TALLAHASSEE, Fla. - A surge in hurricane-recovery building and a change in the way the state collects gambling payments from the Seminole Tribe will give lawmakers a little fiscal wiggle room as they negotiate a new $87 billion state budget.
State analysts on Friday adjusted estimates for revenue collections upward by about $462 million, including $181 million this year and $280.5 million for the fiscal year that will start July 1.
The bulk of the increase is one-time, non-recurring money, which will limit its use in the state budget. But it can be a positive factor as Senate and House members work out differences in their budget bills, which were passed Thursday.
“It was money they weren’t expecting,” said Amy Baker, coordinator of the Legislature’s Office of Economic and Demographic Research. “It’s going to be nonrecurring, which comes with all the issues associated with that. It’s good news.”
But she also said “it doesn’t really alter the shape” of the longer-term financial challenges facing the state.
A major factor in the increase is explained by the economic cycle Florida goes through when it is hit by a major hurricane like Irma, a powerful storm that impacted the majority of the state in September.
In the immediate aftermath of such a storm, state spending increases and sales-tax collections drop. But then recovery begins and residents, aided by insurance payments, rebuild and repair their property. That increases sales taxes, the state’s single-largest revenue source.
“Hurricane Irma suppressed collections during the initial emergency in September while boosting collections in the recovery months as rebuilding began in earnest,” according to the new estimate.
The adjusted forecast shows an increase in sales tax collections this year of $189 million, with about two-thirds of that related to recovery activities. The sales tax estimate increased by $171 million in 2018-19, with 69 percent attributed to recovery.
The recovery activity is projected to end next year, and an analysis done by Baker and other state economists in 2017 showed the long-term financial effects of a major hurricane or a hurricane season are likely to be negative for the state budget.
The report showed after the 2005 hurricane season, the state spent $626 million, while reaping only $422 million in increased revenue.
Baker said she anticipates a similar result from Irma where “the state ends up spending more money than it brings in, by a good bit.”
Another positive in the new forecast is an adjustment in the way the Seminole Tribe of Florida makes payments from its casino operations.

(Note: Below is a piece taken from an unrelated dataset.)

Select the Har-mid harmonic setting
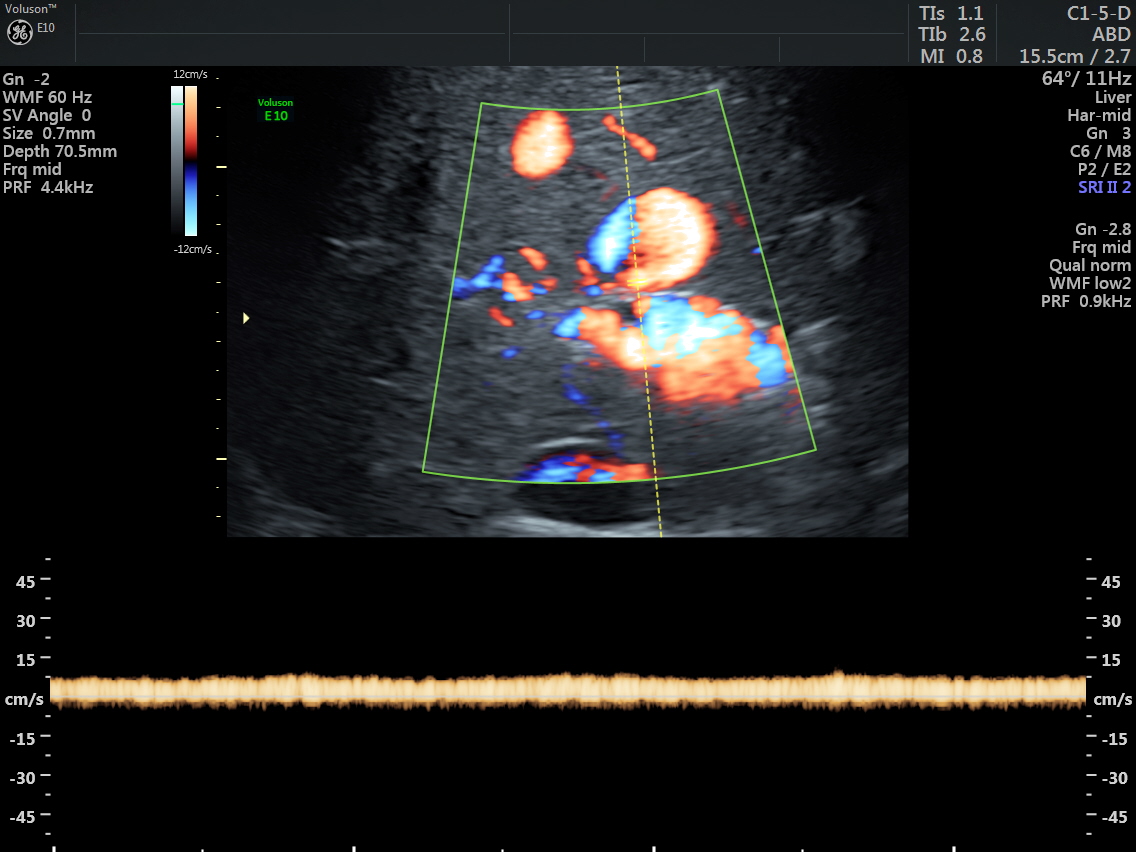This screenshot has height=852, width=1136. (x=1099, y=115)
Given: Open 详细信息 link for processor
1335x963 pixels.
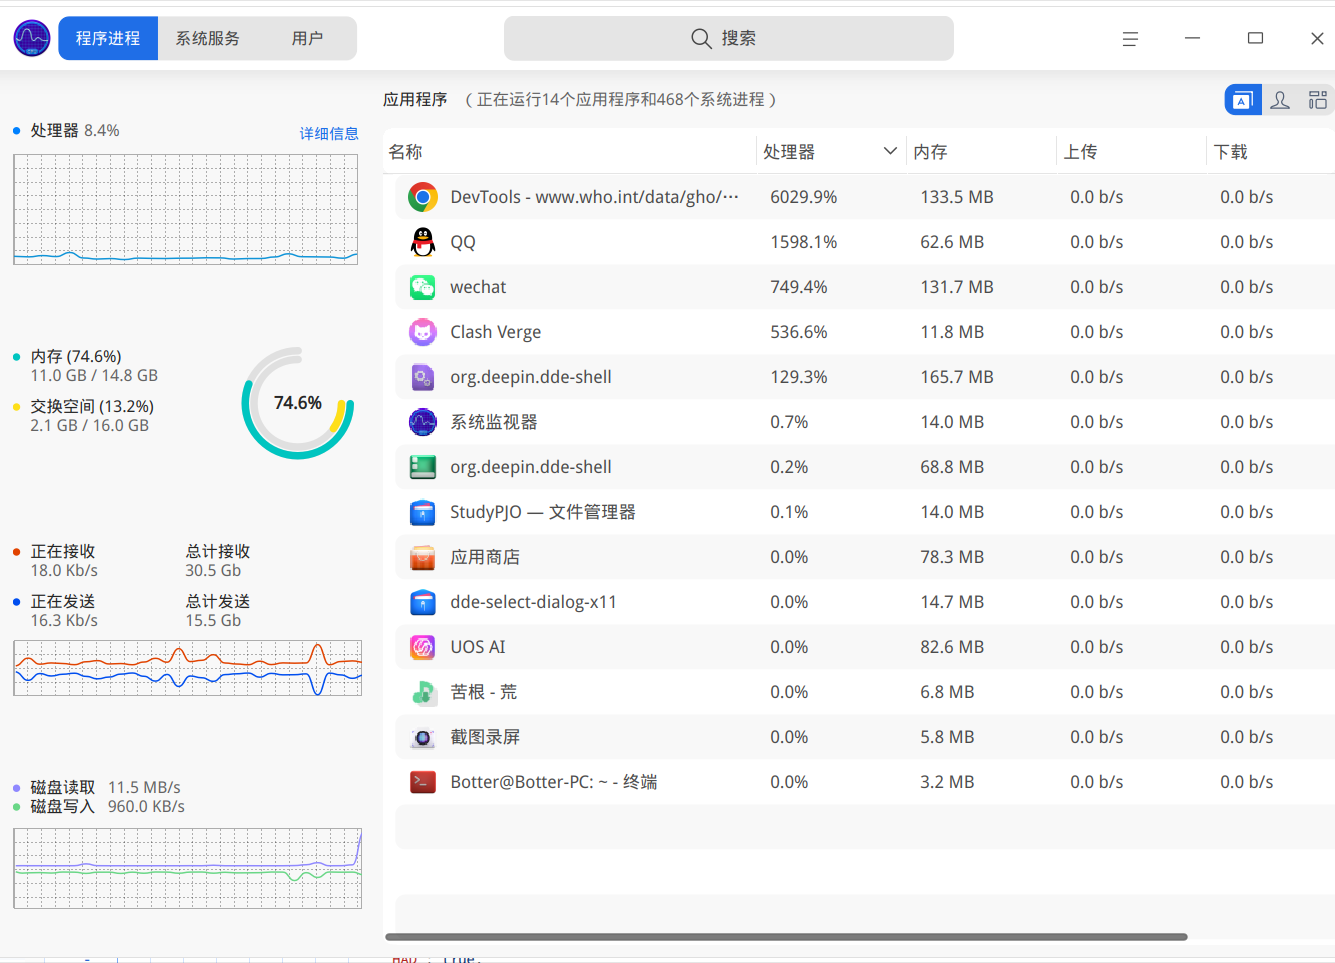Looking at the screenshot, I should pyautogui.click(x=329, y=133).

Starting next year, the tribe will make monthly payments based on its annual estimate of gambling activity. That replaces a system where the tribe paid a fixed monthly amount and then made a one-time adjustment in the subsequent year.
The net effect will be an increase of more than $100 million in state revenue from the casinos next year, most of which will be a one-time increase.
The new forecast noted a major negative factor in that corporate income tax collections were $113 million below the estimate this year through December. It was likely caused by the state decision to let businesses impacted by Irma hold off on tax payments until Feb. 15.
The report predicts the shortfall will be negated once the delayed collections begin coming in next month.
After passing their proposed 2018-2019 budgets on Thursday, the House and Senate will begin negotiating their differences in the next few weeks. The legislative session is scheduled to end March 9, with a new budget taking effect July 1.